(US - 2014)
Directed by David Gordon Green. Written by Gary Hawkins. Cast: Nicolas Cage, Tye Sheridan, Gary Poulter, Ronnie Gene Blevins, Adriene Mishler, Brian Mays, Brenda Isaacs Booth, Anna Niemtschk, Milton Fountain. (R, 118 mins)
At first glance, the rural drama JOE--not a reimagining of John G. Avildsen's controversial 1970 film--would appear to be a lot like last year's MUD, starting with Tye Sheridan again cast as a troubled kid who finds an unlikely role model played by an actor with something to prove. Where MUD saw Sheridan bearing witness to the McConnaisance, JOE finds the gifted young actor--who also co-starred in Terrence Malick's THE TREE OF LIFE--paired with Nicolas Cage in his best role in years, turning in the kind of performance that made him such a captivating presence in his younger days up to his Oscar-winning turn in LEAVING LAS VEGAS (1995). Cage seemed to stop exerting himself once "Academy Award winner" was guaranteed to preface his name for the rest of his life. Sure, there were entertaining popcorn movies--it's hard to argue with the likes of THE ROCK (1996), FACE/OFF (1997), and CON AIR (1997), and the NATIONAL TREASURE films were dumb fun. But in recent years, Cage has become a case study in talent-squandering starting with the ill-advised remake of THE WICKER MAN (2006), which has become a modern-day bad-movie classic, and continuing with a string of increasingly phoned-in and decreasingly distributed paycheck gigs brought on mostly by the actor's serious financial issues in the late '00s. But even amidst the drek, there were some good performances in films like THE WEATHER MAN (2005) and LORD OF WAR (2005), Werner Herzog's insane THE BAD LIEUTENANT: PORT OF CALL NEW ORLEANS (2009) and KICK-ASS (2010). Looking over his credits from the last decade, there's numerous examples of Cage either not giving a shit (BANGKOK DANGEROUS, GHOST RIDER: SPIRIT OF VENGEANCE, SEASON OF THE WITCH, STOLEN) or hamming it up to provide material for future YouTube videos of his overacting, but are his list of duds and misfires worse than any other coasting A-lister in a career lull? One could certainly argue that we've been a little too hard on Cage, but it's only because he, like the frequently-criticized Robert De Niro, is capable of so much more than what he's been doing. If you miss the Cage of old, the Cage that made LEAVING LAS VEGAS so devastating, the Cage that existed prior to the line "Killing me won't bring back your goddamn honey!" then JOE will be a most welcome surprise.

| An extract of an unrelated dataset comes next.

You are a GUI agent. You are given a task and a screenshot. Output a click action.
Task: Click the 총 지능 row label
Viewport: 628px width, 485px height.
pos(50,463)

Poulter was a homeless man discovered by casting associates whose only experience was once being a background extra on THIRTYSOMETHING 25 years earlier. He was diagnosed with lung cancer shortly after filming wrapped, and was found lying dead in shallow water a month after that. For someone who had no acting experience, Poulter commands the screen like a veteran pro. Knowing Poulter's own unfortunate story, it's impossible to watch his terrifying performance and not imagine the dark shit he'd experienced in his life. He was only 54 when he died, but looks about two decades older. There's a simmering rage behind Poulter's eyes that's disturbingly real in his scenes with Sheridan, as G-Daawg verbally and physically abuses Gary before stealing his hard-earned money. You'll hate G-Daawg like you've hated few movie villains in recent memory (Blevins' pathetic Willie-Russell is just as awful a human being), and Poulter is so good here that he manages to steal the film from the two stars.